● Text shown:

I love Led Zeppelin tunes but they were one of the most prolific plaigiarisers to ever enter the music industry, stealing from Willie Dixon, Joan Baez, Jake Holmes and others. Led Zeppelin are giants standing on the backs of other giants.

They say the chord sequence has been around forever but fail to name a single other song using it. They won because they are Led Zeppelin. I would have sooner found for Men at Work who actually were falsely ruled to have plaigiarized.

https://www.rollingstone.com/feature/led-zeppelins-10-boldest-rip-offs-223419/

-6 ( +1 / -7 )

"...but they were one of the most prolific plaigiarisers"

Everyone was a plagiarist before today’s strict conditions over copyright and intellectual property came into being. Early blues and jazz musicians, including the oldest legends, constant stole and swapped each other’s riffs.

Blues, in particular, is very limited in terms of note combinations and chord progressions. Pick up a guitar and play any riff you want, and you’ll be plagiarizing dozens of others.

7 ( +8 / -1 )

I really can’t understand how anyone listening to the part in question from both tracks could fail to see they were the same. You hear this tune every night for a month then two years later it comes into your head?

Not that it matters, one of the greatest bands of all time!

● Problem statement:
Please continue the comment thread about Led Zeppelin and plagiarism, starting after its last comment.

● Entries for finding text and elements:
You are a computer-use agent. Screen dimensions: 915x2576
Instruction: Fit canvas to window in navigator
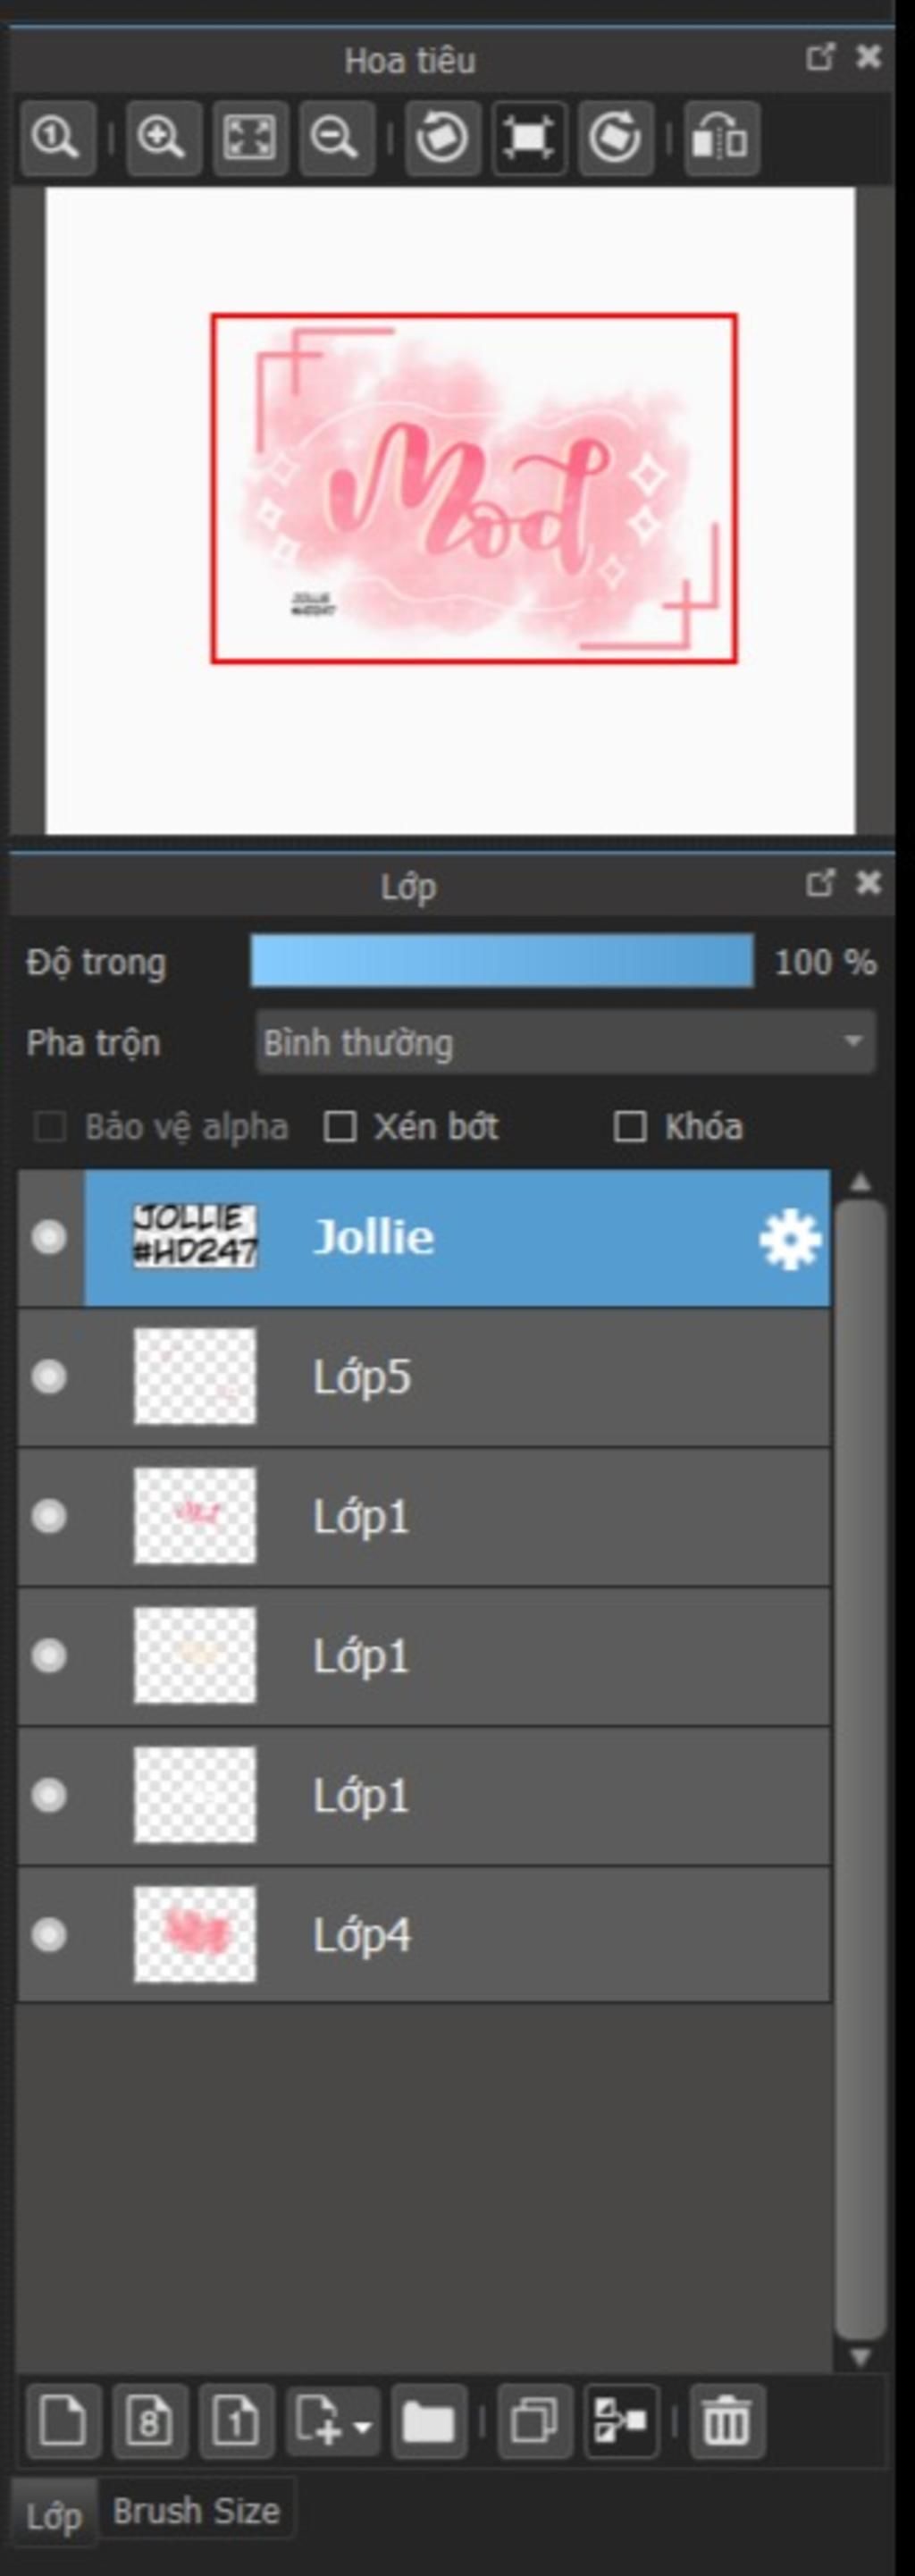click(249, 137)
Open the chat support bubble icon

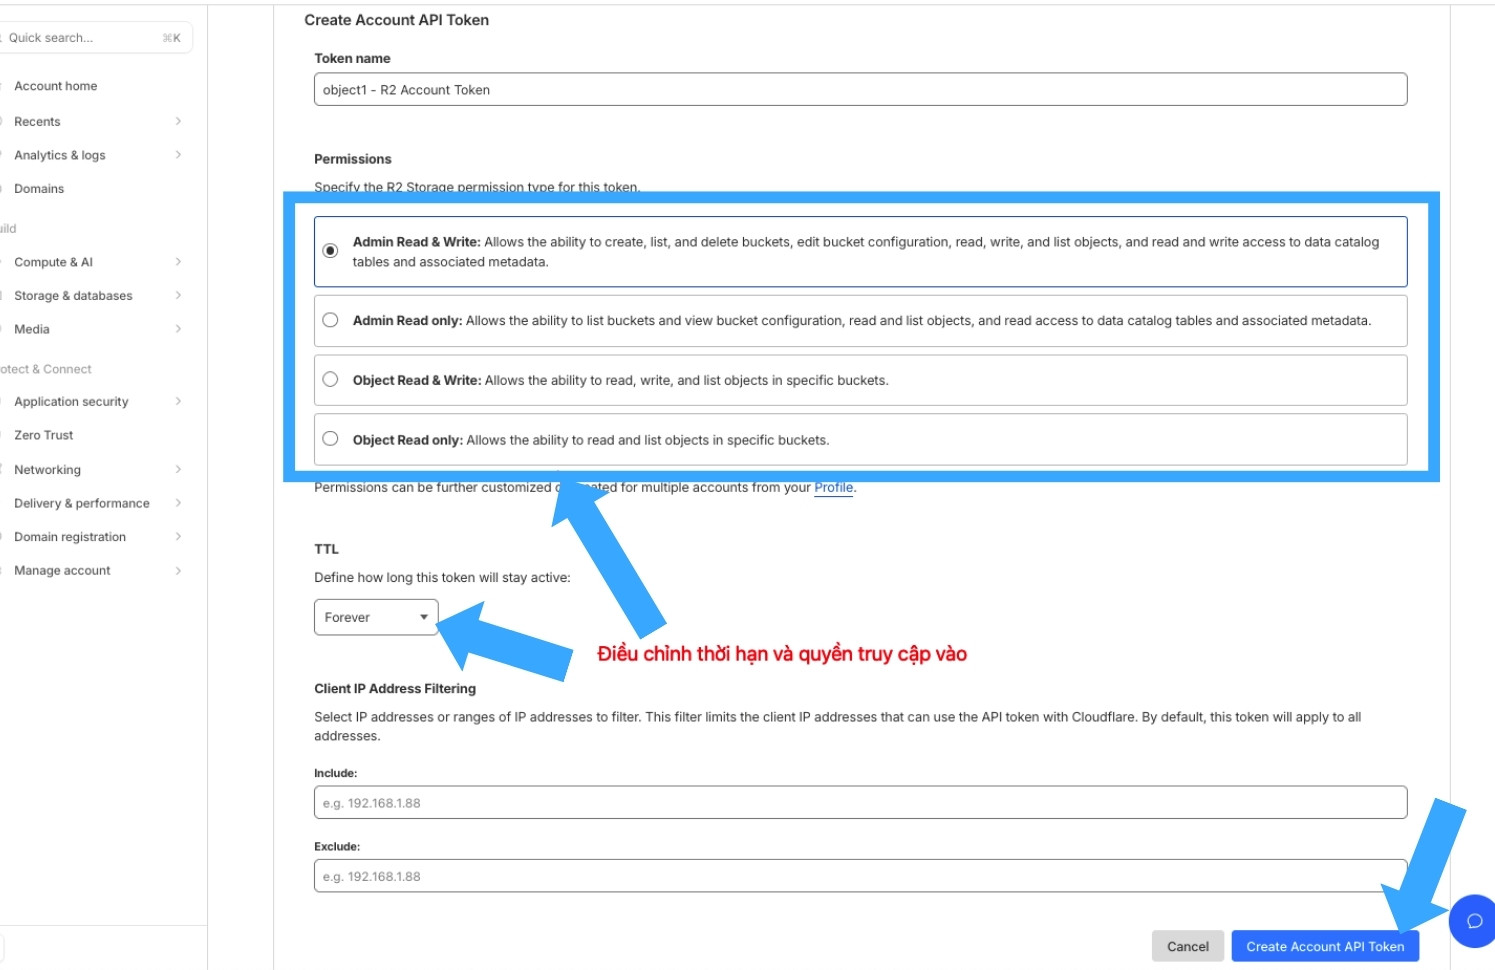pos(1473,921)
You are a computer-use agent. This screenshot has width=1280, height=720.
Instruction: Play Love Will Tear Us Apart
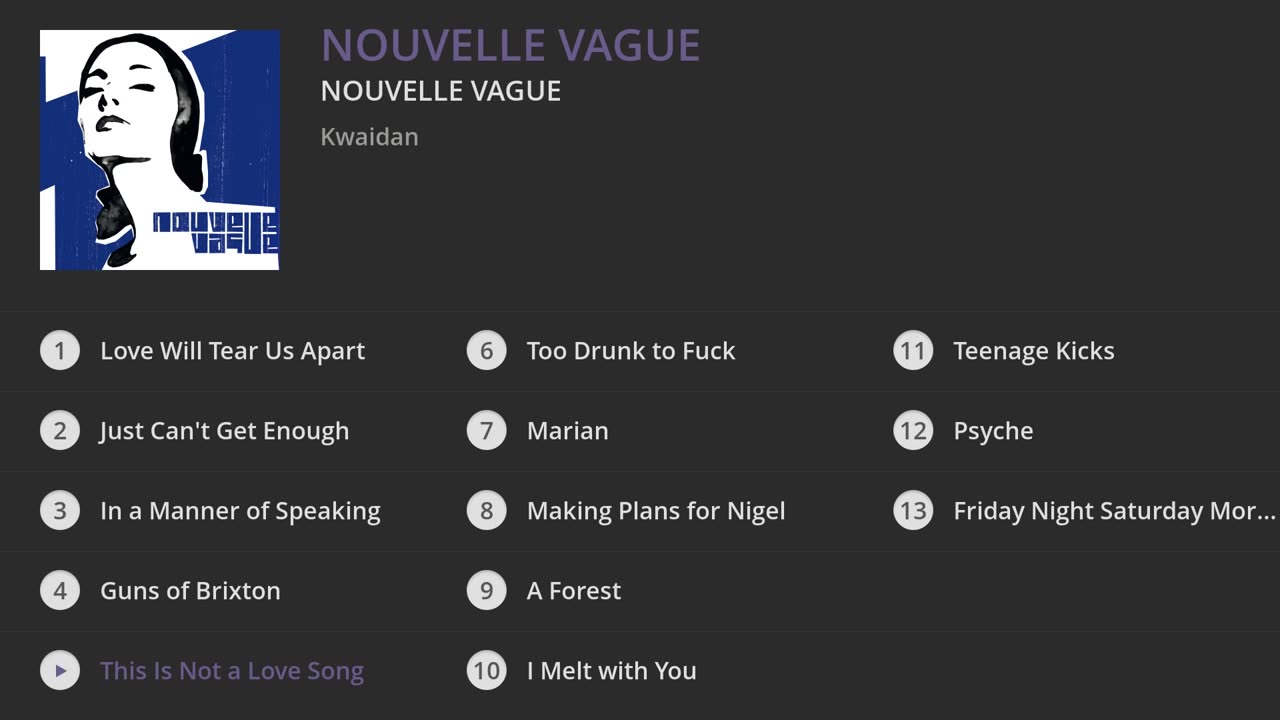point(232,351)
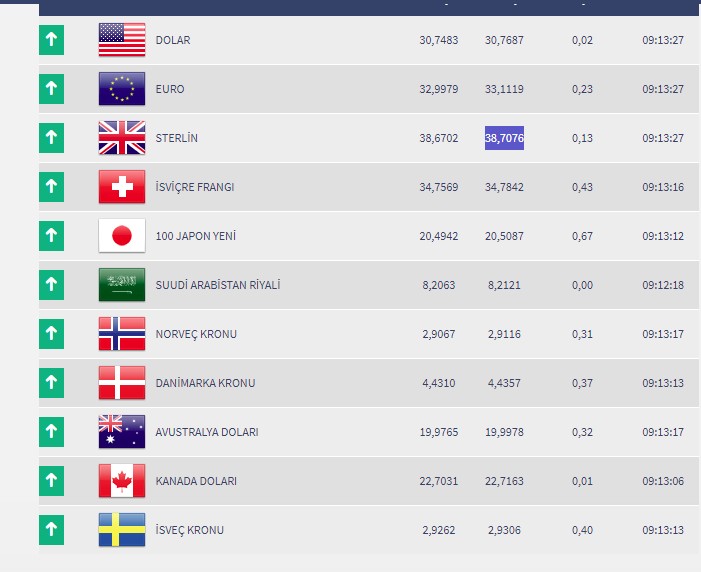Click the Sweden flag icon

coord(122,530)
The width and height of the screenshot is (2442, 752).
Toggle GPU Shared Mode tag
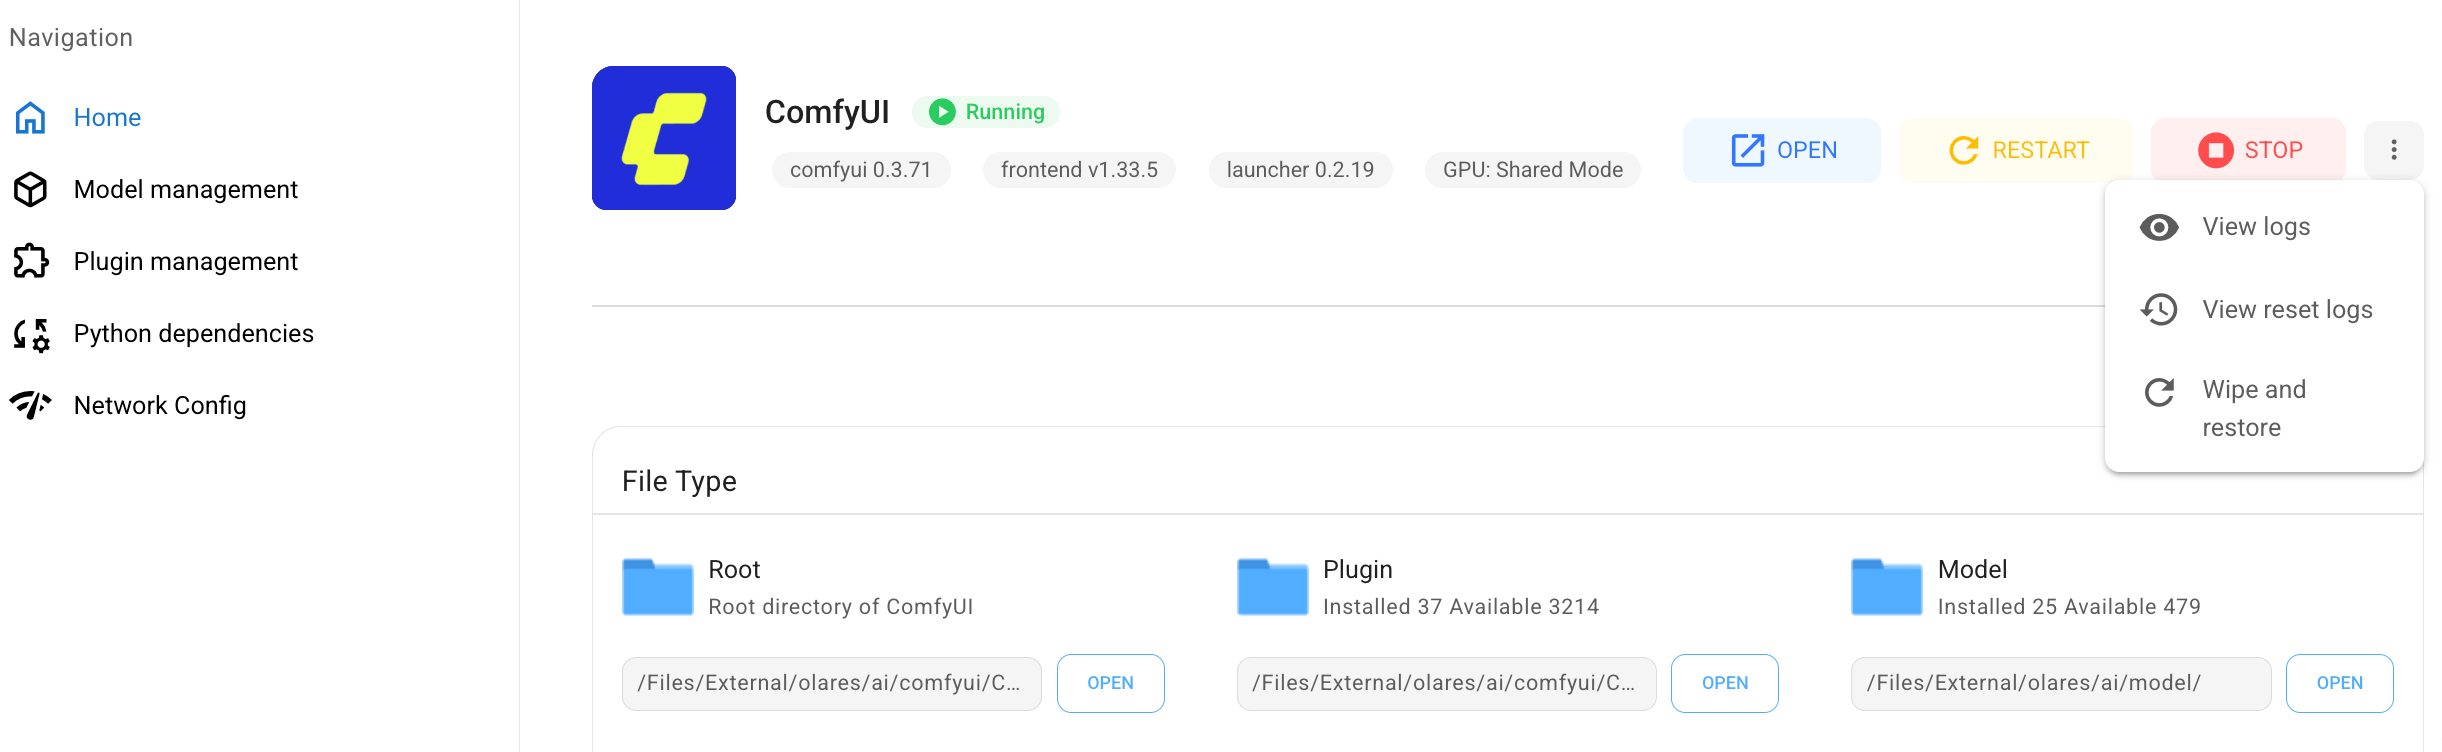click(x=1531, y=170)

● Written answer:
-1 ( +2 / -3 )

Finally! There was a great video on YouTube that very clearly detailed both the similarities and the differences between the two songs, but of course the Overlords had it removed, sent to the Memory Hole of censorship.

4 ( +4 / -0 )

Pick up a guitar and play any riff you want, and you’ll be plagiarizing dozens of others.

Seems you did not read the link I posted despite replying to me. What they did was no accident, nor were the people they stole from obscure.

I am not a fan of the current copyright situation either. I think it should be enough to simply credit the people whose work was used and not have to ask permission for what, yes, so many other people could very well come up with on their own as, yes, as you say, there are limitations musicians work within so overlap is guaranteed.

I don't begrudge them the victory. I am just saying its a lie. But they have to lie, because current copyright rules are stupid.

Led Zeppelin took “some liberties, I must say,” Page admitted. “As far as my end of it goes, I always tried to bring something fresh to anything that I used,” he claimed. He put the blame on Plant: “Robert was supposed to change the lyrics, and he didn’t always do that, which is what brought on most of the grief.”

-4 ( +1 / -5 )

But, I did find a different video of a notational analysis that would be very informative for those who can't hear the difference between the two songs.

https://youtu.be/PCEg9gMJakU

https://youtu.be/2UNbXL27cwc

0 ( +0 / -0 )

Ripoff? No way, Jose. it's like that stupid case against George Harrison which was motivated by personal reasons only.

What about that stupid 'sampling' and looping it up? That's stealing and it makes unoriginal crap.

Besides, Robert Plant wrote the lyrics which make this song unique and he is a smart brilliant lyric writer. Look at his solo career and you'll see.

Glad the survivors of LZ won this.

0 ( +1 / -1 )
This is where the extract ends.